Records
Content starts

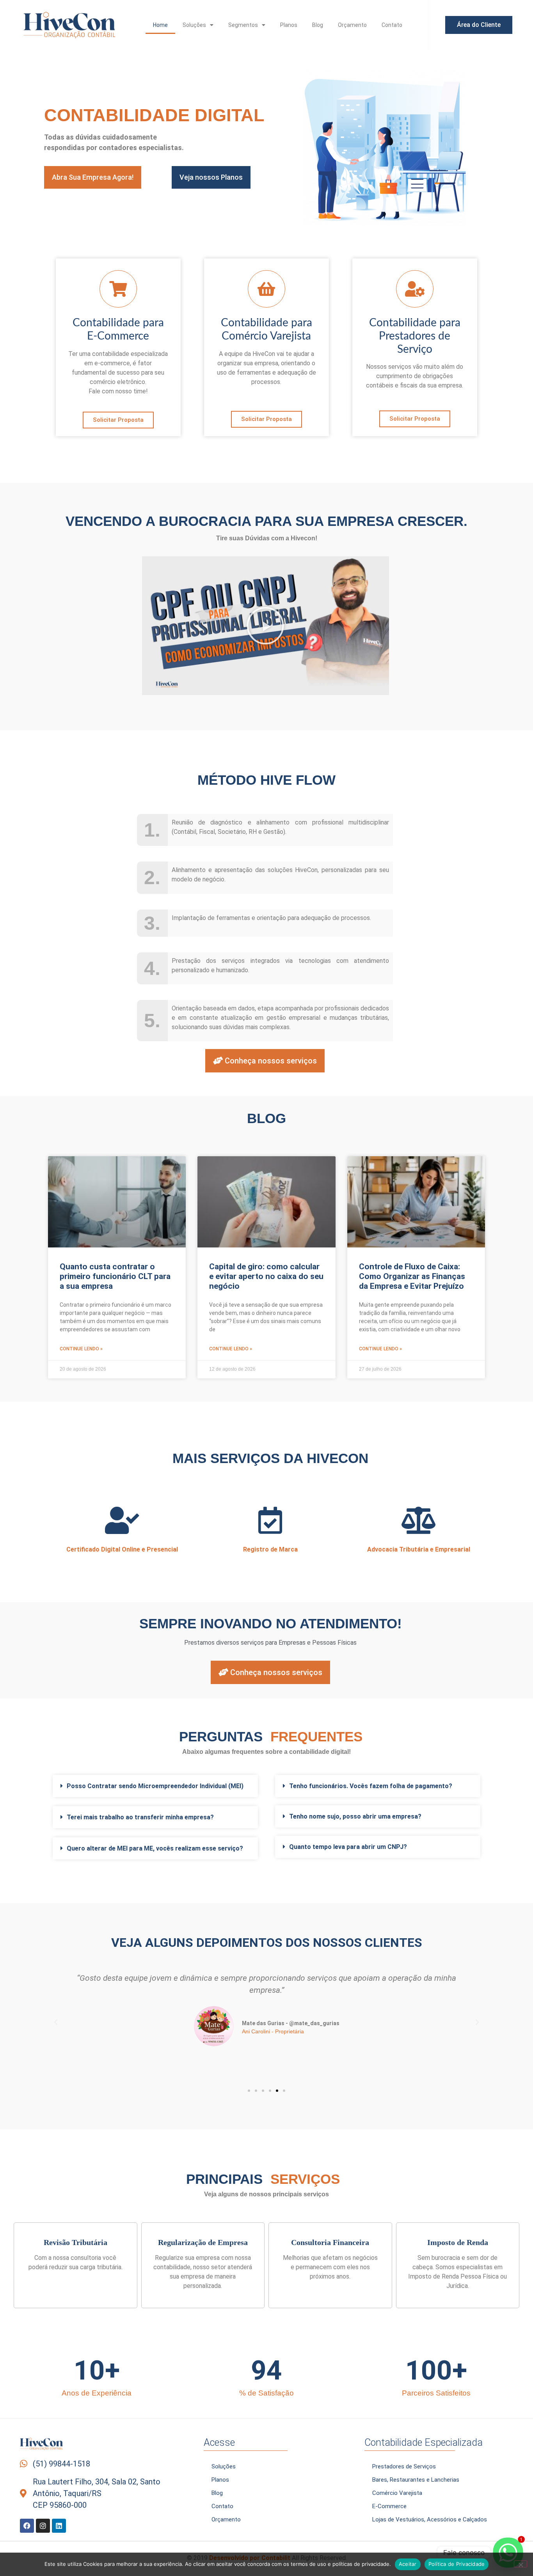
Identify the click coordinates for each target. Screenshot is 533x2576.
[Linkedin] (59, 2526)
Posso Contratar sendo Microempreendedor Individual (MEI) (155, 1786)
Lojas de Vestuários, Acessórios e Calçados (429, 2519)
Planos (288, 25)
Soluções (194, 25)
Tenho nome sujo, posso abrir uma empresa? (355, 1816)
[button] (265, 625)
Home (160, 25)
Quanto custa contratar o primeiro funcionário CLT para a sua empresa (115, 1276)
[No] (520, 2563)
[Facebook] (27, 2526)
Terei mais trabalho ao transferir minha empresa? (140, 1817)
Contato (392, 25)
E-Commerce (389, 2506)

Content ends

Aim of the task
Each record must appear again exactly as written above, without its pictures.

Answer to this problem
Identify the click coordinates for each target. Screenshot is 533x2576.
[Linkedin] (59, 2526)
Posso Contratar sendo Microempreendedor Individual (MEI) (155, 1786)
Lojas de Vestuários, Acessórios e Calçados (429, 2519)
Planos (288, 25)
Soluções (194, 25)
Tenho nome sujo, posso abrir uma empresa? (355, 1816)
[button] (265, 625)
Home (160, 25)
Quanto custa contratar o primeiro funcionário CLT para a sua empresa (115, 1276)
[No] (520, 2563)
[Facebook] (27, 2526)
Terei mais trabalho ao transferir minha empresa? (140, 1817)
Contato (392, 25)
E-Commerce (389, 2506)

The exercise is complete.